RECORD EXTRACTS section start

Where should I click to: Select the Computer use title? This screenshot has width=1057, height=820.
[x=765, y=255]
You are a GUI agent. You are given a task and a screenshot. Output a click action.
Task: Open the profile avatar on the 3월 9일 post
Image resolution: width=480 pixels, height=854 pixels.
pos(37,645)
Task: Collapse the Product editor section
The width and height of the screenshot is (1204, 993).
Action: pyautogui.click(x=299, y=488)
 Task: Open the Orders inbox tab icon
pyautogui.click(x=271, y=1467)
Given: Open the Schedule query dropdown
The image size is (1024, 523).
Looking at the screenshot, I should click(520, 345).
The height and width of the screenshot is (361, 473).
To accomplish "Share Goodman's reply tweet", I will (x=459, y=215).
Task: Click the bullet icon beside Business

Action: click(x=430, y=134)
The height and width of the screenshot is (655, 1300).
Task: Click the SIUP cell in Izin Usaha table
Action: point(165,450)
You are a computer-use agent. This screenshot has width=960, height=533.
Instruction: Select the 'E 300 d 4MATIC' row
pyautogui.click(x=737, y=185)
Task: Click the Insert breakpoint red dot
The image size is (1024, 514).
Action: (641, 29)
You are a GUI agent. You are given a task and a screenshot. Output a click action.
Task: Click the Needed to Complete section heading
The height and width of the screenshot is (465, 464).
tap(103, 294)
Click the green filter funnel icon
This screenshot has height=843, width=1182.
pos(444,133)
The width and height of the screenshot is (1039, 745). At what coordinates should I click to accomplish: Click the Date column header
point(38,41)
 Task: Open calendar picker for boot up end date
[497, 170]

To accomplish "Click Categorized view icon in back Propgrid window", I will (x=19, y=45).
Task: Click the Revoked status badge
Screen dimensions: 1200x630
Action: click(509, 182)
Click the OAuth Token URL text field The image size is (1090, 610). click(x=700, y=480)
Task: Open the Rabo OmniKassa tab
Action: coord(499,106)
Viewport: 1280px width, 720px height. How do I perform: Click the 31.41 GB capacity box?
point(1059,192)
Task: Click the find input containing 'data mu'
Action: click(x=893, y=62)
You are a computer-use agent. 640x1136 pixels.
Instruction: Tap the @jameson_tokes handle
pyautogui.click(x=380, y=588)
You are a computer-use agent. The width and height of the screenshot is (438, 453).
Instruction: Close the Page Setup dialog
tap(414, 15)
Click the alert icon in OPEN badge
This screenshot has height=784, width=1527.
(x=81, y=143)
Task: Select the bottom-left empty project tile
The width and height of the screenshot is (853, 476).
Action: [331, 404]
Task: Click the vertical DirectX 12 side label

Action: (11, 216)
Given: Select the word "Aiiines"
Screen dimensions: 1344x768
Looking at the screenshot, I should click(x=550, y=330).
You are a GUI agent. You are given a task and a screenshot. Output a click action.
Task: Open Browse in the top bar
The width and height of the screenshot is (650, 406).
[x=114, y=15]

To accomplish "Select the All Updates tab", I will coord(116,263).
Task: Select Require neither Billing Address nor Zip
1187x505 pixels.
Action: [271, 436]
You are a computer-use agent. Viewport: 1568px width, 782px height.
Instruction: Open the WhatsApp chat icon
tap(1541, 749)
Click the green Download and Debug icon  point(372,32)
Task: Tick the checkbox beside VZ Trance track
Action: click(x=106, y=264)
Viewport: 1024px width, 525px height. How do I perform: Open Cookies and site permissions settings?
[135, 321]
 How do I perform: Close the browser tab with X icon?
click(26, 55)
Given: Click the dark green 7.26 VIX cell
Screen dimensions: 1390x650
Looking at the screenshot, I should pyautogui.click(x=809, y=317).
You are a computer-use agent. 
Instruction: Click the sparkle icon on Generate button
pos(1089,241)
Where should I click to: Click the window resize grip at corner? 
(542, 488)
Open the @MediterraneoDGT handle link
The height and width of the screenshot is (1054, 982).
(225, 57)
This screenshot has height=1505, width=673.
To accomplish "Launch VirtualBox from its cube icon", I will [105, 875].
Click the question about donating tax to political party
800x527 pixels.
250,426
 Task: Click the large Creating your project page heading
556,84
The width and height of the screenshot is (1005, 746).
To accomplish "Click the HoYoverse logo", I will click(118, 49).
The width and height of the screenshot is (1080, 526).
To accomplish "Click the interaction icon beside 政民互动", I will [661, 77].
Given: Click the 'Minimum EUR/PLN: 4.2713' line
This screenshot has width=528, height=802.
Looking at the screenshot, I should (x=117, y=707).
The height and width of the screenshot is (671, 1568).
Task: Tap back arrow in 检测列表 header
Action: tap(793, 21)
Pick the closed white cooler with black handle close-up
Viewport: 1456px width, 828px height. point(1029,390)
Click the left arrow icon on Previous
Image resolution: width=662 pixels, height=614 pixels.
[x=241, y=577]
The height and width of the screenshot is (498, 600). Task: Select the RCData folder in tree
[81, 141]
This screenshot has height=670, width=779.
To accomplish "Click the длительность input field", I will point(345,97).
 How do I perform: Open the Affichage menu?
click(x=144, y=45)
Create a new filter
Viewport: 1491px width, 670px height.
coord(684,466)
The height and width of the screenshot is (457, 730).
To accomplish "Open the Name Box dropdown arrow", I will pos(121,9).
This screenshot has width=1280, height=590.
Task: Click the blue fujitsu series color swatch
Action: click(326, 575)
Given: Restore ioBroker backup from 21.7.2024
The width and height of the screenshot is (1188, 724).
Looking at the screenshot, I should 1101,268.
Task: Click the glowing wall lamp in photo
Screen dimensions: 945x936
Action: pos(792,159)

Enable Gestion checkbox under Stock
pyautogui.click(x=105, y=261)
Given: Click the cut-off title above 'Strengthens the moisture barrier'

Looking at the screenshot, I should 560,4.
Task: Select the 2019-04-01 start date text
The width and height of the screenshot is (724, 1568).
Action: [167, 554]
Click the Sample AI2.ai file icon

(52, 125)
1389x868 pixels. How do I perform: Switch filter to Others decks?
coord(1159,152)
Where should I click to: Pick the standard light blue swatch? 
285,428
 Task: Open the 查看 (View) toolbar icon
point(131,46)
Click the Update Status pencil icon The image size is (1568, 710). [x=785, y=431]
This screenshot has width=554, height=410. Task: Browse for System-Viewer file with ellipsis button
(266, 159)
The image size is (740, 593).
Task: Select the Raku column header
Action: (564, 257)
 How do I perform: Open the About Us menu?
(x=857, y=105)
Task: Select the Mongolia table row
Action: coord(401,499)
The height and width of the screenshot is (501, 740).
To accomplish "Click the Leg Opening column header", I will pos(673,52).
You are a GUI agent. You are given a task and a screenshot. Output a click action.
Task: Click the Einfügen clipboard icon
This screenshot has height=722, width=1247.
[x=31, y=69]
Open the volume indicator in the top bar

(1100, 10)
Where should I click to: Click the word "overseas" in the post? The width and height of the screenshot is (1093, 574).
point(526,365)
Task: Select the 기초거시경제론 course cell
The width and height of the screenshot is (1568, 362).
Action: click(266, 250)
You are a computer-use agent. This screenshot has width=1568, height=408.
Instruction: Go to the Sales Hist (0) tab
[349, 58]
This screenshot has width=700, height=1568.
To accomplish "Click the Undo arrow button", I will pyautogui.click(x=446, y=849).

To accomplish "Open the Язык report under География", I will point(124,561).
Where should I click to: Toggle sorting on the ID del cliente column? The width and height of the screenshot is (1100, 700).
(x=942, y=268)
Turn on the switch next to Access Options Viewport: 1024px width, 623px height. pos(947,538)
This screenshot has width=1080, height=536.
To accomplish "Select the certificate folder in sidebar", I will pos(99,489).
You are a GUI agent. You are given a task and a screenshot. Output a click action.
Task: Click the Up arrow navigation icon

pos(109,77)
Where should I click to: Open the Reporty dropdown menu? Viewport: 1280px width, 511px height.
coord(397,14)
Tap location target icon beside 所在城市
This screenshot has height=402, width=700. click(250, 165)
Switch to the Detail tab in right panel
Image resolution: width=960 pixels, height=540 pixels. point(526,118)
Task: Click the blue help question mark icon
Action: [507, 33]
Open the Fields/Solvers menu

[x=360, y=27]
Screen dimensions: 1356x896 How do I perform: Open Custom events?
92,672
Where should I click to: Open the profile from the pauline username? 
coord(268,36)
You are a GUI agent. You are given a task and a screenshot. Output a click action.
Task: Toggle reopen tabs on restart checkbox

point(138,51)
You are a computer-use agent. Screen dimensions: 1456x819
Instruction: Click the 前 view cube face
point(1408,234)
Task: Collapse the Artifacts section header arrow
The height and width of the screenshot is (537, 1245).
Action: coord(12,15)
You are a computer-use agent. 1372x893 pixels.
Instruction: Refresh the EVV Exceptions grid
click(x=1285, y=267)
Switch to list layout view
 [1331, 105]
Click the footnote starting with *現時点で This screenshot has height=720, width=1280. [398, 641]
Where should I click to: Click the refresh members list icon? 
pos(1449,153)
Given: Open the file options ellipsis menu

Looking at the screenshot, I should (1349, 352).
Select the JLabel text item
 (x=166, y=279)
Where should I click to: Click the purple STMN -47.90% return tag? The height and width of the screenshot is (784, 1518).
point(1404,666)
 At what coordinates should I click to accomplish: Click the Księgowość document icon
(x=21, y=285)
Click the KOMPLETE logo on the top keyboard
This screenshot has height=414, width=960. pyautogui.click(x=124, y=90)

RECORD EXTRACTS section end

**TASK STATEMENT:**
Copy every line of the data above in which the string "badge" appears.

**PROBLEM SOLUTION:**
Task: Click the Revoked status badge
Click the alert icon in OPEN badge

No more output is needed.